In other words, an argument about added security likely would have little sway over a financial institution's end user. The risk belongs to the institution. Why should the customer have to deal with the hassle of learning a new system for added security that provides no tangible benefit?
At the end of the day, few users want to be in a self-service system, be it an IVR or something else. Most want to get in, resolve their problem, or get whatever service they need, and get out. A company would thus do better to use convenience factors in its outreach. This is important because, as Stanbridge succinctly says, &"ROI is always predicated on getting people to enroll."
Third-Party Test
"I suggest you get a third-party test site," Skerpac says. "If you really care about checking what the vendor says, get a third party involved and see what they say. You should do it for your set-up.
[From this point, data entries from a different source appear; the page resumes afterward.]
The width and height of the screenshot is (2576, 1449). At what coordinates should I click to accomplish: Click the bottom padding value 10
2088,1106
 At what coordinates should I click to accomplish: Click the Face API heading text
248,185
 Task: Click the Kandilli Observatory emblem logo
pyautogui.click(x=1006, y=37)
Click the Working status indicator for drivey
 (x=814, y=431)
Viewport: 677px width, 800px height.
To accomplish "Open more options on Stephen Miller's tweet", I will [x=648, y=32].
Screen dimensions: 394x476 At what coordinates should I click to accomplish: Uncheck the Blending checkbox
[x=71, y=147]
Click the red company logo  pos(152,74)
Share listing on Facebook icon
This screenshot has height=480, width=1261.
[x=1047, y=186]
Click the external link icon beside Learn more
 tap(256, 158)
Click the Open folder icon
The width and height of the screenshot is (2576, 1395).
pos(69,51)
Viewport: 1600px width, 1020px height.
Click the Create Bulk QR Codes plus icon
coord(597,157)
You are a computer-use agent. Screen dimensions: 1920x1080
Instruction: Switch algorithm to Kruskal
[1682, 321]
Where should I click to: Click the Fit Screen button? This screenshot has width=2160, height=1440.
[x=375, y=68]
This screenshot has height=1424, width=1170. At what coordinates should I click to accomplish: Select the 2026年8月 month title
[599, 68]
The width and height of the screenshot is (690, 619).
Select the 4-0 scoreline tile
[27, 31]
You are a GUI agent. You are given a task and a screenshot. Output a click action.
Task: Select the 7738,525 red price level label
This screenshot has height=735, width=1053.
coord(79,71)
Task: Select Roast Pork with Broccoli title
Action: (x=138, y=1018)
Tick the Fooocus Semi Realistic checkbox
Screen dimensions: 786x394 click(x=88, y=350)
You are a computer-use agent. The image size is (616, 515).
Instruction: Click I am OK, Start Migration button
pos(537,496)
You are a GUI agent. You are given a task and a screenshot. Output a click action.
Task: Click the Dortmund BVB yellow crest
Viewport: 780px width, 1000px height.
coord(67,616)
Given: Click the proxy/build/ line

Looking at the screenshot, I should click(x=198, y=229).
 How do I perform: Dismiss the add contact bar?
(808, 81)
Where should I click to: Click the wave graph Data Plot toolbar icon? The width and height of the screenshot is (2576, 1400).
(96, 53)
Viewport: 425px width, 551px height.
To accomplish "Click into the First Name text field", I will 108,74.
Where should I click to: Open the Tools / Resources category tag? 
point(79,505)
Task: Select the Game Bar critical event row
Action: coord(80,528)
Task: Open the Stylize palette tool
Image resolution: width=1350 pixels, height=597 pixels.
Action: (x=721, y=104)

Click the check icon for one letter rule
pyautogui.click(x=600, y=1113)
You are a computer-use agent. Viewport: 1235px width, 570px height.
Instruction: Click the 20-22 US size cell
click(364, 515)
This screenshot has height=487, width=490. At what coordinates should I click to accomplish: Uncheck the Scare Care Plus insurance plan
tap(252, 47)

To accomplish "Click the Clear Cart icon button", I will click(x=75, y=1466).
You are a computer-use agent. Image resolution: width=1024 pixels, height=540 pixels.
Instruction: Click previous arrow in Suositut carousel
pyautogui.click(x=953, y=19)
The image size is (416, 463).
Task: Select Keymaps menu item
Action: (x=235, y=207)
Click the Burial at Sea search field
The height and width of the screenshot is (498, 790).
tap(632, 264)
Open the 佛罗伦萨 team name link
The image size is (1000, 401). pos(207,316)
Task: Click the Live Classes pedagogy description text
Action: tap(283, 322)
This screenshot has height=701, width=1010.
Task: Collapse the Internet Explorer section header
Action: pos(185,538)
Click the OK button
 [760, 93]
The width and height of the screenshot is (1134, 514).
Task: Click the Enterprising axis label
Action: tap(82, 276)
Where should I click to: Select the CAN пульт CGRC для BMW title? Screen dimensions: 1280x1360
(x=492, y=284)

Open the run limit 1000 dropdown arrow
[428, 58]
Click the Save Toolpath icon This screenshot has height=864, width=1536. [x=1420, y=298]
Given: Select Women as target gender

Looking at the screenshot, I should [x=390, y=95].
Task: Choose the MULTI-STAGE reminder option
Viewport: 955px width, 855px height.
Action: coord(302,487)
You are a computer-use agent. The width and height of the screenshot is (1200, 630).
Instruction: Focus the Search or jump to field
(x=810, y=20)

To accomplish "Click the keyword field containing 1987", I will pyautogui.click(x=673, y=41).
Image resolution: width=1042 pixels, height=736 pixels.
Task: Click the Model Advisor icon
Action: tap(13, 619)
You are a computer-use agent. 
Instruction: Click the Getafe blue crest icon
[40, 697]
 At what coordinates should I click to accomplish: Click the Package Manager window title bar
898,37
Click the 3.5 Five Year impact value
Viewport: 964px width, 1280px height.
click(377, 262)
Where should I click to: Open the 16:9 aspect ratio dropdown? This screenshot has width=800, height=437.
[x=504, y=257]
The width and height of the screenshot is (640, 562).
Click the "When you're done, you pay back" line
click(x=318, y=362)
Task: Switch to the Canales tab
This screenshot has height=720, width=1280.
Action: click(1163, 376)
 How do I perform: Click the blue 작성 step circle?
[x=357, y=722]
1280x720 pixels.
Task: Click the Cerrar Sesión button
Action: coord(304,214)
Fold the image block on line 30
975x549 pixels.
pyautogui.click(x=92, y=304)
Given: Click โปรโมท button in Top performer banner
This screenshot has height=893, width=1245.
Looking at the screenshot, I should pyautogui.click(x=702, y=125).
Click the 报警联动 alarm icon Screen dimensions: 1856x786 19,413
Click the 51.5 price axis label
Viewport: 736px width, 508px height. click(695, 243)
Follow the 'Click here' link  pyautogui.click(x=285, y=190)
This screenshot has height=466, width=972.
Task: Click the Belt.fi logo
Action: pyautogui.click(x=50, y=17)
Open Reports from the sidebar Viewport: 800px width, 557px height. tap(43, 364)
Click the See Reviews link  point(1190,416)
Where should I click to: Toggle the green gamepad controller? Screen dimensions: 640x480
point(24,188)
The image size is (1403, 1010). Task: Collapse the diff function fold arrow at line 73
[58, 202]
"So, for instance, a vendor like Nuance says, 'I've got this big engine and all these models, and it's going to fit your thing.' But, to be honest, what I've found is that if you make it more for your environment instead of everyone else's, you're going to do best. So there's a data collection that has to be done. It can be onerous not to pay attention to things. If performance is important to you, you'll want to check not just how the engine works, but also how it's performing in your specific context. If you use a third party, they'll facilitate that."